As I write this blog, I already wonder how it will be received. Will it will be taken as intended? Will the reader say “Hmm, that’s interesting and I should look more into this…” or will it be “Duh, when did Marble wake up from his nap?” The subject that has captured my interest lately is “blockchain” and its potential impact on the very fabric of our economy and beyond. Much is being written about the technology these days and it has fascinated me enough to write about it here. One of the reasons I follow developments in nuclear fusion is the potential it brings to completely revolutionize the energy industry and in turn, our lives. I am beginning to believe blockchain technologies may have that same potential for impact.
As a matter of background, blockchain is the underlying technology used to develop Bitcoin, the digital currency used in many internet based financial trust applications. Much like the internet itself, there is no real central authority in a blockchain. Think of it as a series of trusted transactions with each link having a piece or “hash” of the previous link which binds the chain. Running algorithms keep the history of the chain up to date at all times and also have the interesting characteristic of becoming more and more bulletproof as they get bigger. Encryption is inherent so security is central to the architecture. This is a completely decentralized model. Think of a distributed ledger with no central or master database. What sounds chaotic is massively elegant and revolutionary and its potential impact is staggering. Consider just the idea of eliminating central banks for a moment, replaced by a completely distributed software-based digital trust model. The trust model in many applications cuts out the middle man. For instance, the blockchain between the consumer and say, a musician can be direct with no need for distribution labels or even on-line music stores. Makes one wonder about the long term play for Amazon or the iTunes store.
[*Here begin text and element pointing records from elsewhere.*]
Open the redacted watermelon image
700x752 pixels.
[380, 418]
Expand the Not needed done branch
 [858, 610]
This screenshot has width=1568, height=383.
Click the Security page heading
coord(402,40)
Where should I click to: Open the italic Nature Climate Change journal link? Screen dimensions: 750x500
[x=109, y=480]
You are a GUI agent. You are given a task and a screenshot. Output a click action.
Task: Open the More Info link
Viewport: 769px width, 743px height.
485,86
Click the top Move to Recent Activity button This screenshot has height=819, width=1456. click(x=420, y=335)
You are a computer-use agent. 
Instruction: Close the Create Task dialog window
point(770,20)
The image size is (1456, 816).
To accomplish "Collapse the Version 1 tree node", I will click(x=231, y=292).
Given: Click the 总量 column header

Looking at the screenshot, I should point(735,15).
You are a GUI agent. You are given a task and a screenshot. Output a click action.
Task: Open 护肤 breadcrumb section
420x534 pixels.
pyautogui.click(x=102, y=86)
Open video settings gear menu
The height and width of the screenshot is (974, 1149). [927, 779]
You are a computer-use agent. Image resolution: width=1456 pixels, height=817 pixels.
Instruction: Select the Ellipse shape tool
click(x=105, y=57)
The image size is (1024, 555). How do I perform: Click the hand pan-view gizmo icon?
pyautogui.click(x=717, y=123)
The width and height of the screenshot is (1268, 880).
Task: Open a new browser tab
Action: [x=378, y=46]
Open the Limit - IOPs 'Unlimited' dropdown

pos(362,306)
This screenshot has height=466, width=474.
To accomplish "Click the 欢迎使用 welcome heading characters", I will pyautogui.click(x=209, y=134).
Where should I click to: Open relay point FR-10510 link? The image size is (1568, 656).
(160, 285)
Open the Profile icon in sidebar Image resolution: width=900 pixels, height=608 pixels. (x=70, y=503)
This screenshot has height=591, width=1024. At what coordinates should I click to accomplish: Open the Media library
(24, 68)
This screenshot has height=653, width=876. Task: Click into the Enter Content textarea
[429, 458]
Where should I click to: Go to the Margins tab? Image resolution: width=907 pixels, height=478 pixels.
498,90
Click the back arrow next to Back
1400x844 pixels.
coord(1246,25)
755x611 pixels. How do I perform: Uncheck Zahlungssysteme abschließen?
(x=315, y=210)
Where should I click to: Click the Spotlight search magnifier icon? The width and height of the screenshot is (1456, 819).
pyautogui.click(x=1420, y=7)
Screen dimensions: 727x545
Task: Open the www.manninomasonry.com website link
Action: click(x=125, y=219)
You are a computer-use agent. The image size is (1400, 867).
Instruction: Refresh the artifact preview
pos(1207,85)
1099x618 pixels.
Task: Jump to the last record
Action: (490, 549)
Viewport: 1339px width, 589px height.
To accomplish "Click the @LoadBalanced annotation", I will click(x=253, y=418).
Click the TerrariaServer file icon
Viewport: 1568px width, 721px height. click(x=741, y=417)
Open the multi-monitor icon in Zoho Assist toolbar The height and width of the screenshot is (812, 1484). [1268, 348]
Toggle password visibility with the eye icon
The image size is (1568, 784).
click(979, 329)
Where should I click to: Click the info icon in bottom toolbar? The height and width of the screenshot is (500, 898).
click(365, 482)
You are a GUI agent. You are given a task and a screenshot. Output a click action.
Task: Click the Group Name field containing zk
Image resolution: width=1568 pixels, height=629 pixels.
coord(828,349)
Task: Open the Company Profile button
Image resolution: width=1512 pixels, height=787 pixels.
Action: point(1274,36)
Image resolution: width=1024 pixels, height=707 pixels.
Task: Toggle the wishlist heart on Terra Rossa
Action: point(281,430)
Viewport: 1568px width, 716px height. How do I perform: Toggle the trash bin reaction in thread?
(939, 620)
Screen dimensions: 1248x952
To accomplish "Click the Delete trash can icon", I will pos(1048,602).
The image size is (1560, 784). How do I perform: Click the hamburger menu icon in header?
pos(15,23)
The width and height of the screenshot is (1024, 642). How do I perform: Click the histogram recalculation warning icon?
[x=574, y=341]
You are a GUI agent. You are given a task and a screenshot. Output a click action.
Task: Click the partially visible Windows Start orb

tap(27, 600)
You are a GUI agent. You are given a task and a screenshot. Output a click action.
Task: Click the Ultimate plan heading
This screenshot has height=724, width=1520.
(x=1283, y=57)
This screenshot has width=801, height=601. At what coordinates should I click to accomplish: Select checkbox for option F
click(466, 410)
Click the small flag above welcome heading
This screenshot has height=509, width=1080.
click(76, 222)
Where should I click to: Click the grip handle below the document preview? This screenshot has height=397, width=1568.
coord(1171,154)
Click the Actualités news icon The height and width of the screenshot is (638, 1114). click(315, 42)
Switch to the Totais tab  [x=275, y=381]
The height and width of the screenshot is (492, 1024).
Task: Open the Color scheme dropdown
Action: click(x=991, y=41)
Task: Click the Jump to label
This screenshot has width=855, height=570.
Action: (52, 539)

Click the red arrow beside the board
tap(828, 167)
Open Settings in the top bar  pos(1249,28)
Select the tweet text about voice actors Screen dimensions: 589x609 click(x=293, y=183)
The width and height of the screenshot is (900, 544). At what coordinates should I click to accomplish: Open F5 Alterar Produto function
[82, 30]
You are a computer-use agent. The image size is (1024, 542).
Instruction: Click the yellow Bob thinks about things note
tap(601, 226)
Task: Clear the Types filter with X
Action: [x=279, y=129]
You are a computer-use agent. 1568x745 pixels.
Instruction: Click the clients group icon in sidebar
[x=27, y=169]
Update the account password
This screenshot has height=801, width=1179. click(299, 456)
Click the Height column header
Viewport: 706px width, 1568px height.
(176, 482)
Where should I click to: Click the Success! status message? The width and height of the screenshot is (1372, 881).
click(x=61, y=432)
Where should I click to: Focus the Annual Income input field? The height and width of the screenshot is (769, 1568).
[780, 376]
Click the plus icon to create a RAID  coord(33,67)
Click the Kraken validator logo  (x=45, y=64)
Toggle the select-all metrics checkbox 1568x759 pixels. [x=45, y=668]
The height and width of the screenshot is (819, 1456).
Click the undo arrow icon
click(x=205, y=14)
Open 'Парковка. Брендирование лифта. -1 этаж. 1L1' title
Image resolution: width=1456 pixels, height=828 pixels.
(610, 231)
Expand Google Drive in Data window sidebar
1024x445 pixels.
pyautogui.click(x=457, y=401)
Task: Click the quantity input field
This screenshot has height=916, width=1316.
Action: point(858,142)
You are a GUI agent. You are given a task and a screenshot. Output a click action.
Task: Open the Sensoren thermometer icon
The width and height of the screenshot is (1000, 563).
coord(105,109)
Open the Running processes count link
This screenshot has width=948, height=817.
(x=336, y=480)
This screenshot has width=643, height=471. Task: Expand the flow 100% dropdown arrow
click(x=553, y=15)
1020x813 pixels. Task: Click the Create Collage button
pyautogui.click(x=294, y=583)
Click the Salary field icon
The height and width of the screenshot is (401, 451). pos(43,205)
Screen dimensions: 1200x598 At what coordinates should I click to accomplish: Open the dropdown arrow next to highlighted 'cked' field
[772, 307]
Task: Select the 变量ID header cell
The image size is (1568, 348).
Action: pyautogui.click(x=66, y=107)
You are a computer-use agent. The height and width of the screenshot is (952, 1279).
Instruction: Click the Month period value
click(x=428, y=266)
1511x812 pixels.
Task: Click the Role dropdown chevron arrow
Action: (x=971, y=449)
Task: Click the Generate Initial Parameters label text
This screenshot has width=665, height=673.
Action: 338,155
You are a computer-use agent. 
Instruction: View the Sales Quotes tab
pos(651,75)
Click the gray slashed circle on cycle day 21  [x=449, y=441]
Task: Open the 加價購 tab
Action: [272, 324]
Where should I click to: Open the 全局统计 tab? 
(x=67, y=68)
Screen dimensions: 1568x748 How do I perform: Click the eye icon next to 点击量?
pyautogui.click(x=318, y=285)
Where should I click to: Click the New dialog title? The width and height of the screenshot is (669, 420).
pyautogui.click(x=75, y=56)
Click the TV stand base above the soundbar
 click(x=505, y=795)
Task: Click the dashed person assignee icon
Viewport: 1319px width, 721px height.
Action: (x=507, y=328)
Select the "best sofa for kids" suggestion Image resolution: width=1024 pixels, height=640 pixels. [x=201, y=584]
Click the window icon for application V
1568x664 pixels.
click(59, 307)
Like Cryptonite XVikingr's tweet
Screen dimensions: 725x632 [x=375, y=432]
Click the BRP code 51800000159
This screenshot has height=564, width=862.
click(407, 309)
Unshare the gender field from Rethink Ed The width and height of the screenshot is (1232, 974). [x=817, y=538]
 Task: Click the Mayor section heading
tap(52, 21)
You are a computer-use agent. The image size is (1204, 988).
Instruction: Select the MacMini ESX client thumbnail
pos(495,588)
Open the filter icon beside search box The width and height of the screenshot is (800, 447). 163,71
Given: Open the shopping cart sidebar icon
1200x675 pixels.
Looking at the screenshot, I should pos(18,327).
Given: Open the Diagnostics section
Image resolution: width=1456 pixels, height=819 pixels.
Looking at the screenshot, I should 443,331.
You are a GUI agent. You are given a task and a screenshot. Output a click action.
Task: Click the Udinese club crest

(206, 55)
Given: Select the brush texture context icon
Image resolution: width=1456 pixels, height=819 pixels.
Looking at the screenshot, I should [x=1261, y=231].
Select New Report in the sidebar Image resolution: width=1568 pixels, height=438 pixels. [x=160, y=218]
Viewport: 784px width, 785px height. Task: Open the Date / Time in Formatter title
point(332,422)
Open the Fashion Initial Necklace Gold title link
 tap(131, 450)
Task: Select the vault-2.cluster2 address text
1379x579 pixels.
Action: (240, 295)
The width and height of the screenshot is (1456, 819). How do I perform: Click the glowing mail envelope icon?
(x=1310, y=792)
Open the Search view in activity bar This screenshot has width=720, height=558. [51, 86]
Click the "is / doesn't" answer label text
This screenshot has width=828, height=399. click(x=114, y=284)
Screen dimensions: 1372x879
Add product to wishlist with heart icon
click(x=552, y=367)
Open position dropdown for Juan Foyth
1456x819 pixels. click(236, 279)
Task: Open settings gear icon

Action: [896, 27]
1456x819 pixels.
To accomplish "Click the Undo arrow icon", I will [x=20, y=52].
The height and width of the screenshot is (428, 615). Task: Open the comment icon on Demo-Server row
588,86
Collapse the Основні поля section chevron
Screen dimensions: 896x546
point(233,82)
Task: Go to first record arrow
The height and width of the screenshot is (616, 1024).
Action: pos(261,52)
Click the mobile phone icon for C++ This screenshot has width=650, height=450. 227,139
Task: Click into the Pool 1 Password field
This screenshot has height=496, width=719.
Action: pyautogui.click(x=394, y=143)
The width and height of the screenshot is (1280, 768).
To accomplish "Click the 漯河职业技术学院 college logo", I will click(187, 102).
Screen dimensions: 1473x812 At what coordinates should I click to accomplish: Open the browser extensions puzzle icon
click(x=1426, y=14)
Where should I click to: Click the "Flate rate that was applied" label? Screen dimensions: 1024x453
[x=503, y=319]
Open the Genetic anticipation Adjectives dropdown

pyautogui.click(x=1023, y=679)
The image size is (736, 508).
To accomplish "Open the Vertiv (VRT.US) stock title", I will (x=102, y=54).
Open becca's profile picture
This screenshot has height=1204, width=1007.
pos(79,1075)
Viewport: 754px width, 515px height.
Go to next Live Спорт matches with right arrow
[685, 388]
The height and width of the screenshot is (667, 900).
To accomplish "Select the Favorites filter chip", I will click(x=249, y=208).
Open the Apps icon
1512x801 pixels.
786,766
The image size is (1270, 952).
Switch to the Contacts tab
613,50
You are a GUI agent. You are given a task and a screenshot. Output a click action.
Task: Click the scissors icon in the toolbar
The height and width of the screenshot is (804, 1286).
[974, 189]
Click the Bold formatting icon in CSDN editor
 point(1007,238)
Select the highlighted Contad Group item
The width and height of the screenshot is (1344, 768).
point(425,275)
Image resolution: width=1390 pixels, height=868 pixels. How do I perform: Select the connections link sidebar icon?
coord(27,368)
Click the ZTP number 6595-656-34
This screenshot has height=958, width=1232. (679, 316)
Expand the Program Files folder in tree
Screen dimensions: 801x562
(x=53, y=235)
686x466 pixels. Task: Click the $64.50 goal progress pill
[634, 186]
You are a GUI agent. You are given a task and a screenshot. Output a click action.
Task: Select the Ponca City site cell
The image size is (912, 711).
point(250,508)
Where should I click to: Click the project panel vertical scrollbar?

The technology is one thing and there are tons of hurdles in an open and completely distributed software world. I am fascinated though by the social impact and its implications. One article used the analogy that very few people knew what TCP/IP is nor cared as the internet was evolving. Blockchain may develop the very same way. The cool thing to think about is the potential ability to deal with ideas of trust and identity in a very new way, something that is on the front burner for many of us. As with any new technology, there are many naysayers and hype masters. For me personally at this stage, I just think it is a tremendously interesting topic to explore from both the technical and social perspective.